その背を見送った菅谷は、滑るように晋之介へと近づいた。
「タイが歪んでいますよ、総理」
細くしなやかな指が、晋之介のネクタイの位置を直す。
「……菅谷、ごめん」
「何がです?」
刺すような視線を向けられ、晋之介はますます縮こまった。
「……無断で江田野さんに会って」
「全くです」
返す言葉はにべもない。
「総理ともあろう方が、たかが野党の議員ごときのアポなしの面会にやすやすと応じ、あまつさえ意見書まで受け取るなんて、党への背信行為と見られてもしかたありません」
「……ごめん」
「ただでさえ、若いあなたは敵が多い。僅かでも隙を作る真似はしないでいただきたい」
「……」
うつむいた晋之介の頬に、冷たい手が触れた。
「それとも、相手が江田野だから……面会に応じたんですか?」
「え」
「未練があるから」
勢いよく顔を上げた晋之介は、首を振った。
「違う! 僕はそんな……」
「……」
菅谷の指が、つっ、と晋之介の唇を撫でた。
「な」
「血がついていますよ」
「え……」
菅谷は冷え冷えとした口調で呟き、手を下ろすと踵を返した。
「菅谷、僕は」
「昔、あの男とどのような関係だったかはもう忘れてください。
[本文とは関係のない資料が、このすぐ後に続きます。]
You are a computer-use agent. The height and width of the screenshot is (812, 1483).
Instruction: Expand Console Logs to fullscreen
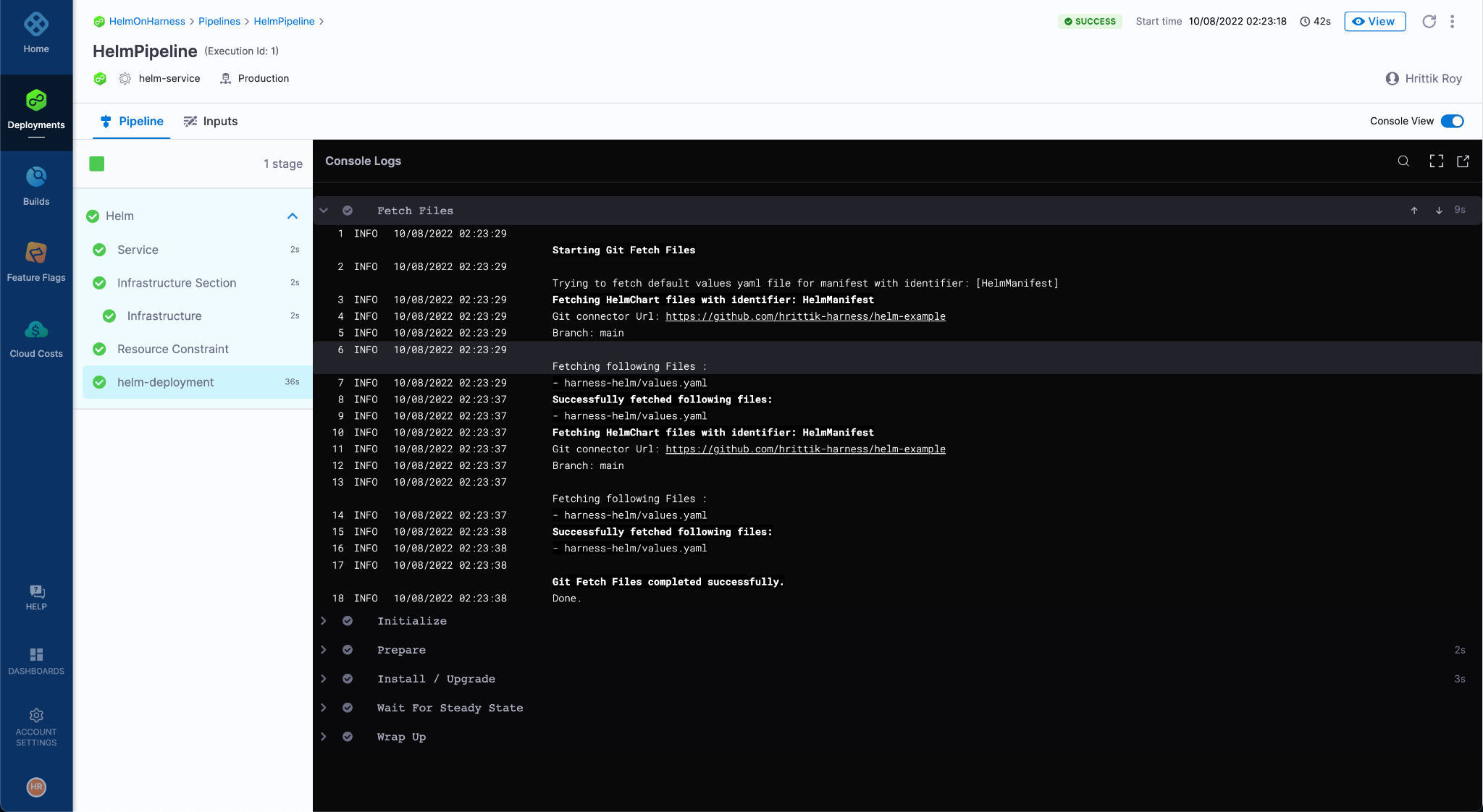click(1435, 161)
今の彼は、政敵です」
「……」
「明日は新しい大統領との首脳会談のため、アメリカに飛ぶ予定です。早めに休んでください」
「……分かった」
菅谷は振り向きもせず、さっと部屋を出て行った。
ひとり残された晋之介は、そっと唇に手を当てた。
菅谷の指が触れた、ひやりと冷たい感触がまだ残っている。
「……官房長官」
指は冷たかったのに、唇は燃えるように熱かった。
◆◇◆
「シンノスケ・アベは、明日は何時に到着する予定だ?」
「15時です、トランポリン大統領閣下」
執務椅子に深々と背をうずめた男は、返ってきた答えにニヤリと笑った。
「そうか、ならディナーを共にできるってわけだ。その後もな」
広々とした大統領の執務室にしつらえられたテレビには、日本のニュース番組が流れている。
政治関連のニュースで、晋之介の姿が大写しになった。
「おう、何度見てもいいな、シンノスケは。……チッ、後ろだ! ケツを映せ、クソカメラマンめ」
記者たちの質問に答え、にこやかな笑いを浮かべる晋之介に、男――トランポリン大統領は手を打ち鳴らした。
「観ろ、あのケツを! あれには百万ドルの価値があるぜ!」
薄暗い部屋に下卑た笑い声が響く。